为了研究直流(DC)和极低频(ELF)电场的生物效应,我们对全血中的红细胞(RBC)运动进行了定量分析。考虑到体内电场分布的不均匀性,我们在显微镜下生成了五种不同的电场分布。在理论分析中,我们假设电泳和介电泳为基本动力,并得到了血细胞速度的空间分布。利用视频图像分析测量了红细胞速度。血细胞速度的空间依赖性与理论分析预测的结果十分吻合。这一结果表明,基于电泳和介电泳的理论模型在研究暴露于不均匀动物和人体的 ELF 电场时是有效的。接下来,我们使用相同的测量系统,试图找出发生这些效应的电场强度。结果发现,直流和交流电场暴露的阈值分别为 0.40 和 1.6 kV/m。此外,我们还研究了在更真实的人体暴露条件下电场效应的再现性。微通道中的红细胞暴露在电容耦合产生的电场中,电极被气隙隔开。即使在新的条件下,也观察到了类似的效应,这也验证了上述分析的有效性。这些结果将为电场暴露的安全评估以及未来电场在体内操控 RBC 的生物医学应用提供有用的信息。
本文章由计算机程序翻译,如有差异,请以英文原文为准。

Quantitative analyses of RBC movement in whole blood exposed to DC and ELF electric field

Quantitative analyses of RBC movement in whole blood exposed to DC and ELF electric field

For the study of biological effects of direct current (DC) and extremely low frequency (ELF) electric fields, we have quantitatively analyzed red blood cell (RBC) movement in whole blood. Considering the inhomogeneous distribution of electric fields in vivo, five different electric field distributions were generated under a microscope. For theoretical analyses, we assumed electrophoresis and dielectrophoresis as basic motive forces and obtained the spatial distribution of blood cell velocity. The RBC velocity was measured using video image analysis. The spatial dependence of the velocity showed good agreement with that predicted by theoretical analysis. This result suggests the validity of the theoretical model based on electrophoresis and dielectrophoresis for the study of ELF electric field exposure to inhomogeneous animal and human bodies.
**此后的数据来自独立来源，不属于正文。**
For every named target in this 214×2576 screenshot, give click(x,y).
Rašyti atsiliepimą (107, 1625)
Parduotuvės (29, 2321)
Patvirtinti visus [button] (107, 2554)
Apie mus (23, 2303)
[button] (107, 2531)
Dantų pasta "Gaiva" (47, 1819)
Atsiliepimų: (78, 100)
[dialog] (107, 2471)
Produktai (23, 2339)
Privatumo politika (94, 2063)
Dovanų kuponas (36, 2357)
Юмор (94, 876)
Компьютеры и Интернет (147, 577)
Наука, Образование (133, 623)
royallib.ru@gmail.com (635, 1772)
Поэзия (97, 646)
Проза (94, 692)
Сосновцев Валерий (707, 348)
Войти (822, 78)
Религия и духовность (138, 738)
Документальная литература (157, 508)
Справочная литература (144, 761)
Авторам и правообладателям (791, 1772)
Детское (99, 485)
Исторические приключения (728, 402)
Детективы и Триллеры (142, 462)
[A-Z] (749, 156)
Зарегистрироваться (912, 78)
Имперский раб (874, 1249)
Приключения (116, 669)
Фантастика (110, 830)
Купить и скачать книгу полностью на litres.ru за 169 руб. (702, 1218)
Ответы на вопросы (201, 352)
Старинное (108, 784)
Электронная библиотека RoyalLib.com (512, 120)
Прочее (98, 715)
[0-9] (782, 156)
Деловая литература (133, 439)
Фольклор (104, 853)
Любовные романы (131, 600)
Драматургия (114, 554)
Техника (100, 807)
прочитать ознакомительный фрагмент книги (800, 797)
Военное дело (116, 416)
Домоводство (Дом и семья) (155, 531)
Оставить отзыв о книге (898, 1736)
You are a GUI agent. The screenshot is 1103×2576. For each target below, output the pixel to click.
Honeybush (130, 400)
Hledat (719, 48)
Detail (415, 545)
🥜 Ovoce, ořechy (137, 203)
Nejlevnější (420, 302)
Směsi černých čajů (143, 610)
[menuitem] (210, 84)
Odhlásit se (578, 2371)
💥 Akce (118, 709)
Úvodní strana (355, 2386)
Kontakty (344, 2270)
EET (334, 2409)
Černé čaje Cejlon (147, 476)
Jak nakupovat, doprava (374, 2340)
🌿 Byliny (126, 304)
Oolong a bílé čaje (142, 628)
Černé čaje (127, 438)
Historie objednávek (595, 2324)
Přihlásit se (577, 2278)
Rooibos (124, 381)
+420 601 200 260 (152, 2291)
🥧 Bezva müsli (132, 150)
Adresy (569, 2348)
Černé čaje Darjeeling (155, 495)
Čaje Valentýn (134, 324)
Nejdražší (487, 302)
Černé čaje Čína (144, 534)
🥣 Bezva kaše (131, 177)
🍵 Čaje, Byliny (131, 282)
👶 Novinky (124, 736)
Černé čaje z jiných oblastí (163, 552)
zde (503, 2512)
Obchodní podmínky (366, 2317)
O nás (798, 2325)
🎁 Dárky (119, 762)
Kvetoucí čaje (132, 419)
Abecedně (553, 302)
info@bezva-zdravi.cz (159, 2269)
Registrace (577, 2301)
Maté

Next, using the same measurement system, we attempted to find the electric field strength at which these effects occur. The threshold values were found to be 0.40 and 1.6 kV/m, respectively, for DC and AC electric field exposures. Furthermore, we investigated the reproducibility of the field effects in more realistic conditions of human exposure. The RBCs in microchannels were exposed to the electric field generated in capacitive coupling using electrodes separated by an air gap. Even in the new condition, similar effects were observed, which also verified the validity of the analysis described above. These results will provide useful information for the safety assessment of field exposure and for the future biomedical applications of electric fields to manipulate RBCs in vivo.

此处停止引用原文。